The Buffalo News polled sports staffers as to the top 10 male and female athletes from Western New York. Here’s No. 8 among women:
Name: Kit Klein.
Sport: Speed skating.
High school: Masten Park High School (now City Honors).
Born: March 28, 1910.
Died: April 13, 1985, age 75.
Career overview: Catherine “Kit” Klein was Buffalo’s darling, world-champion speed skater of the 1930s. She was so famous, she was featured on the Wheaties cereal box. A crowd of 12,000 gathered at Delaware Park in 1931 to watch her win the city skating title. Her 1,000-watt personality endeared her to the public and enhanced her publicity. She won the first official world all-around speed skating title in 1936 in Stockholm. Speed skating did not become an official Olympic sport until 1960. But it was a demonstration sport at the 1932 Lake Placid Olympics, where Klein won gold in the 1,500 and bronze in the 500. There were three exhibition races held at the 1936 Olympics, and she won two, which earned her a brief meeting with Adolf Hitler (“He was a very mild sort of man,” she said.). She set the world record in the 1,000 meters in 1935.
“I always had a flair for the dramatic,” Klein said in an interview with The Buffalo News in 1984.
Memorable moment: Klein considered the 1936 world title her highlight, and she had predicted victory before the event in an interview with the Chicago Daily News. The all-around gold was decided by four races – 500, 1,000, 3,000 and 5,000 meters. Klein won the 500 and 3,000, the latter in a world-record time of 6 minutes, 12 seconds. She clinched the title by placing a close second to Finnish great Verne Lesche in the grueling, 5,000-meter finale. It was 43 years before another American (Beth Heiden) won the women’s all-around.
“I was half a lap behind with three laps to go; I knew I had to close the gap, and I did,” said Klein, who finished just 50 feet behind Lesche.
King kisser: She nearly was deported from Norway at the world championships in 1935 for planting an exuberant kiss on King Haakon VII and other risqué behavior that grabbed headlines.

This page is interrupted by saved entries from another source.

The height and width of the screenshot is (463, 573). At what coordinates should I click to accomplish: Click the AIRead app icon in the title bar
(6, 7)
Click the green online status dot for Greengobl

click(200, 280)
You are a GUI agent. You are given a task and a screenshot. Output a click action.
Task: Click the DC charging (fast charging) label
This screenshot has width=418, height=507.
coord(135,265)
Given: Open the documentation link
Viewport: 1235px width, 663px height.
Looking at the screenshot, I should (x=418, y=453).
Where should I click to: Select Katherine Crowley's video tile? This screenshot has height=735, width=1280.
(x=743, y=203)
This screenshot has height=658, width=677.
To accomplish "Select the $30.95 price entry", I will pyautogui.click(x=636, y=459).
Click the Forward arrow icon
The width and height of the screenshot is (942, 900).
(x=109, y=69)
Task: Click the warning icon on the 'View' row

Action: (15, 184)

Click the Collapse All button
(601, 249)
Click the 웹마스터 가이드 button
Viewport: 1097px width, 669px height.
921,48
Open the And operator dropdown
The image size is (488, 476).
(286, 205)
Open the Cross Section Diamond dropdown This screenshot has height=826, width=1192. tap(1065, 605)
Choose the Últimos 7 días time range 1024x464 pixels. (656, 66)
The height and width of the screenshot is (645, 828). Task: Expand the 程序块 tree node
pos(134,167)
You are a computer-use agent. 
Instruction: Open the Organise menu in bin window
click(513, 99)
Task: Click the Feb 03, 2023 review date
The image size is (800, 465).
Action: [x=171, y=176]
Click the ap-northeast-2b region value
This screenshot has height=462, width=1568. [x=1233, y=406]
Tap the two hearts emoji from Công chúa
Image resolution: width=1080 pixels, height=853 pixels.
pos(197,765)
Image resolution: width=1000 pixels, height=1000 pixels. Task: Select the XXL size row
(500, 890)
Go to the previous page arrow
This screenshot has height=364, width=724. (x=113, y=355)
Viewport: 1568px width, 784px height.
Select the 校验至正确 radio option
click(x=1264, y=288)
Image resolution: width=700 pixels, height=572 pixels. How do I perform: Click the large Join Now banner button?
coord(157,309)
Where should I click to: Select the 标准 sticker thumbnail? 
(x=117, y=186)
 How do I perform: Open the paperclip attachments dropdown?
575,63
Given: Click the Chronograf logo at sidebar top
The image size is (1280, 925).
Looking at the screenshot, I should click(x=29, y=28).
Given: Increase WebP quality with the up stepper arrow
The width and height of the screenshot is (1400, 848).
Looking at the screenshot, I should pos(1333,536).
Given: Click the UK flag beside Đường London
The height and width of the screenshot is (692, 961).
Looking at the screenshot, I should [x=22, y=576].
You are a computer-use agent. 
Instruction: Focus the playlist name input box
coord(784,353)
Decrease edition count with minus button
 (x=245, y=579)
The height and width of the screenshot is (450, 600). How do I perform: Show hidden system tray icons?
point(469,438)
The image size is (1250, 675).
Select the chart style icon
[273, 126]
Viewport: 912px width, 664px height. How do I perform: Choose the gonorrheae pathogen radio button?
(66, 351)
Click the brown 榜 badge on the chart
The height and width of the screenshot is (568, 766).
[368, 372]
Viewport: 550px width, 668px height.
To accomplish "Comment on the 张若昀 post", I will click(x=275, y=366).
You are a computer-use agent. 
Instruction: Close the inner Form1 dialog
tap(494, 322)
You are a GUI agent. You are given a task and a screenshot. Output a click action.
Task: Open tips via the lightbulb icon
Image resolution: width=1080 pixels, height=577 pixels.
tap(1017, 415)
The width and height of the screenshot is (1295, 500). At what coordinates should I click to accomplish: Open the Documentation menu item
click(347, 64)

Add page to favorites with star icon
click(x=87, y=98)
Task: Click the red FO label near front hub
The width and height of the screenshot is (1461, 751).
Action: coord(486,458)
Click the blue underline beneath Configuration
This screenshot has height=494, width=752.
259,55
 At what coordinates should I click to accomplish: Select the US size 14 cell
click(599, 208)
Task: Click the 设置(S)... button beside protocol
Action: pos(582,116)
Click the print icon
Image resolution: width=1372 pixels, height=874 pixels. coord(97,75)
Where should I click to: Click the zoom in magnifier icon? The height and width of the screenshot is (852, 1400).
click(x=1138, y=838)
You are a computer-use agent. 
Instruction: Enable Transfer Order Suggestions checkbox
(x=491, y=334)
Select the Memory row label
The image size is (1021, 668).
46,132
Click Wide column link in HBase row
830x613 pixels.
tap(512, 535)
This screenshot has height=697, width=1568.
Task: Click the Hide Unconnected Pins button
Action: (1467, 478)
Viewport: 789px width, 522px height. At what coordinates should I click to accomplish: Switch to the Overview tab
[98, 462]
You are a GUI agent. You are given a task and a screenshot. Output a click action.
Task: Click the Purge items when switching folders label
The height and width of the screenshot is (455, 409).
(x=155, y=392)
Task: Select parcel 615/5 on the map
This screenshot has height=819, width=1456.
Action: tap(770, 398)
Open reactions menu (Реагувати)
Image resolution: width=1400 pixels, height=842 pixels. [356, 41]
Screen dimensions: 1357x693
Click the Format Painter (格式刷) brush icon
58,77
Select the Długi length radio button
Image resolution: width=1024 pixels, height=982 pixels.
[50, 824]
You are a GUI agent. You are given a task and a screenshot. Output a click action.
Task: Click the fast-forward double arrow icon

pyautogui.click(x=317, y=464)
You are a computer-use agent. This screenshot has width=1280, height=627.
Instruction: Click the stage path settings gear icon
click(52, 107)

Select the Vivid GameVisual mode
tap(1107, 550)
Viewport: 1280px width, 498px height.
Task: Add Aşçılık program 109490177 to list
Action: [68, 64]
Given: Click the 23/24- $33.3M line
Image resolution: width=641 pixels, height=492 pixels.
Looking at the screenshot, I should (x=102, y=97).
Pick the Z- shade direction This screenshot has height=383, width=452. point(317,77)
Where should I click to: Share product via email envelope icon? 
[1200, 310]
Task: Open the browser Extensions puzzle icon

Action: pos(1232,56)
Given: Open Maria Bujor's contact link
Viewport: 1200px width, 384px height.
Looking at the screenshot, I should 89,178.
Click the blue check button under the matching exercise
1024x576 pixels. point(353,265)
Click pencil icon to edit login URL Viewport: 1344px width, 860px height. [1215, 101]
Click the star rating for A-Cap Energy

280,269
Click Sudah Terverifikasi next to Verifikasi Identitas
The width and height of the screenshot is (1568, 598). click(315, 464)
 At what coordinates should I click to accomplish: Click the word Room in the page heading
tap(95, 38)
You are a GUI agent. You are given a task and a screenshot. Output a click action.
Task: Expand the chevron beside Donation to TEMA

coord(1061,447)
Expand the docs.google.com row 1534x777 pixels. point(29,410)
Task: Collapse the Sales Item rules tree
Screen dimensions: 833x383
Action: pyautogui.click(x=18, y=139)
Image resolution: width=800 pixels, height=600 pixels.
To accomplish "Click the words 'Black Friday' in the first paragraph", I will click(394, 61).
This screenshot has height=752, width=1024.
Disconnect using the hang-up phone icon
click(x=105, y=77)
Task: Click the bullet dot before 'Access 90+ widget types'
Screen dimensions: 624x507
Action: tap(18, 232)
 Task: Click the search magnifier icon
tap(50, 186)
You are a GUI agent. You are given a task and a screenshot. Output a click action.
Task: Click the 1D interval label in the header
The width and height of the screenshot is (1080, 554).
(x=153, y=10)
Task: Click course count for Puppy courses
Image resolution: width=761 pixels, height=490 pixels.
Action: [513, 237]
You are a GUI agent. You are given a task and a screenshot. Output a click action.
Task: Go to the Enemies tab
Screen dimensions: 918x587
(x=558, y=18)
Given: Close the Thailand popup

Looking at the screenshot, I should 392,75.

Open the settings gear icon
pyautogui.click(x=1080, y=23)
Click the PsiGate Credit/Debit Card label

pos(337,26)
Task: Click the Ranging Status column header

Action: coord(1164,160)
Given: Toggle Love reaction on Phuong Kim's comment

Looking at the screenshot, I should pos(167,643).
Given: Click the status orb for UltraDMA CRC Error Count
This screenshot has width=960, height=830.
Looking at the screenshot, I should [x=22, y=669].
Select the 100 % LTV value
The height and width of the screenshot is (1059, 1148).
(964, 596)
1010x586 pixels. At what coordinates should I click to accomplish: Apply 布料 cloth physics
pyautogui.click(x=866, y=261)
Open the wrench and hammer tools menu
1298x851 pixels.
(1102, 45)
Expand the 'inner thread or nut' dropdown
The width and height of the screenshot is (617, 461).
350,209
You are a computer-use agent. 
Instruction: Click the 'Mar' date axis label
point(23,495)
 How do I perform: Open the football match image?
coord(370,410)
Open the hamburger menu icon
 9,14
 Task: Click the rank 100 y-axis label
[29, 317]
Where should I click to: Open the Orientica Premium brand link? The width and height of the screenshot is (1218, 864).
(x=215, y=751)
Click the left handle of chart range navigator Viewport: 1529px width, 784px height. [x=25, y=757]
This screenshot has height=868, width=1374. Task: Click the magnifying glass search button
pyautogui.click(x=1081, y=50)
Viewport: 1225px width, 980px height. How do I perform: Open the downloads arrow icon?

Said Klein: “Queen Maude was a little shocked but the King explained that I was just an enthusiastic American.”
Youth: In eighth grade she made what was reputed to be a girls elementary school world record in the broad jump, at 7 feet, 2 inches. She took up speed skating in her junior year of high school. She would cross the Peace Bridge on foot or by bicycle to train at dawn each morning at a rink in Fort Erie. Then she would work out at Humboldt Park after school. A fiercely independent streak helped her succeed. She drove by herself from Buffalo to Milwaukee for the 1932 Olympic Trials.
Tabloid news: In April 1935, famed gossip columnist Walter Winchell revealed that Klein secretly had married former world light heavyweight boxing champion George Nichols in 1933. The story broke as Klein announced her engagement to Dr. Thomas Outland. Klein and Nichols had tied the knot on a whim in Ripley, after attending a late-night party. Klein called it a “prank.” Nichols backed up Klein’s story and testified in a subsequent divorce proceeding that they never lived together.
“I’d rather forget the whole thing,” she told The News in ’84.
Going out in style: On the voyage home from Sweden aboard the S.S. Washington in ‘36, Klein tossed her skates into the Atlantic Ocean in what she called “a gesture of finality,” signaling the end of her competitive career.
“I’ve reaped the harvest,” Klein said. “I’ve won everything there was to win. The Olympics, the world championships. What more can you do?”
Post-career: Klein signed a movie contract with Metro Goldwyn-Mayer Studios, but her film career consisted only of bit parts. She had a successful professional career skating with the Ice Follies across North America. She settled with her husband in Harrisburg, Pa. They retired to Florida in 1968.